Nonequilibrium dynamics of a spin-3/2 Blume-Capel model with quenched random crystal field

Abstract

The relaxation and complex magnetic susceptibility treatments of a spin-3/2 Blume-Capel model with quenched random crystal field on a two-dimensional square lattice are investigated by a method combining the statistical equilibrium theory and the thermodynamics of linear irreversible processes. Generalized force and flux are defined in irreversible thermodynamics limit. The kinetic equation for the magnetization is obtained by using linear response theory. Temperature and also crystal field dependencies of the relaxation time are obtained in the vicinity of phase transition points.
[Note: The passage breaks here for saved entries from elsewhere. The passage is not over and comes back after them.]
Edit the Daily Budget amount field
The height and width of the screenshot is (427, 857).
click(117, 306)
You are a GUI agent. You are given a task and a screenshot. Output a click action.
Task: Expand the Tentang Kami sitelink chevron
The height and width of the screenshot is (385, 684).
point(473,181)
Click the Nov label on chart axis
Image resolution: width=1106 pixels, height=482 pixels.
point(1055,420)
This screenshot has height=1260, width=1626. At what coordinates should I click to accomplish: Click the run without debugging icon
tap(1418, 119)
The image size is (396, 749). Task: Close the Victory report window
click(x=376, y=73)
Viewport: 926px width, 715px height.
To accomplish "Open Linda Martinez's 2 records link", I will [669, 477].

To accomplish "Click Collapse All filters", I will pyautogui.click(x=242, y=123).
We found that the relaxation time exhibits divergent treatment near the order–disorder phase transition point as well as near the isolated critical point whereas it displays cusp behavior near the first-order phase transition point. In addition, much effort has been devoted to investigation of complex magnetic susceptibility response of the system to changing applied field frequencies and it is observed that the considered disordered magnetic system exhibits unusual and interesting behavior. Furthermore, dynamical mean field critical exponents for the relaxation time and complex magnetic susceptibility are calculated in order to formulate the critical behavior of the system. Finally, a comparison of our observations with those of recently published studies is represented and it is shown that there exists a qualitatively good agreement.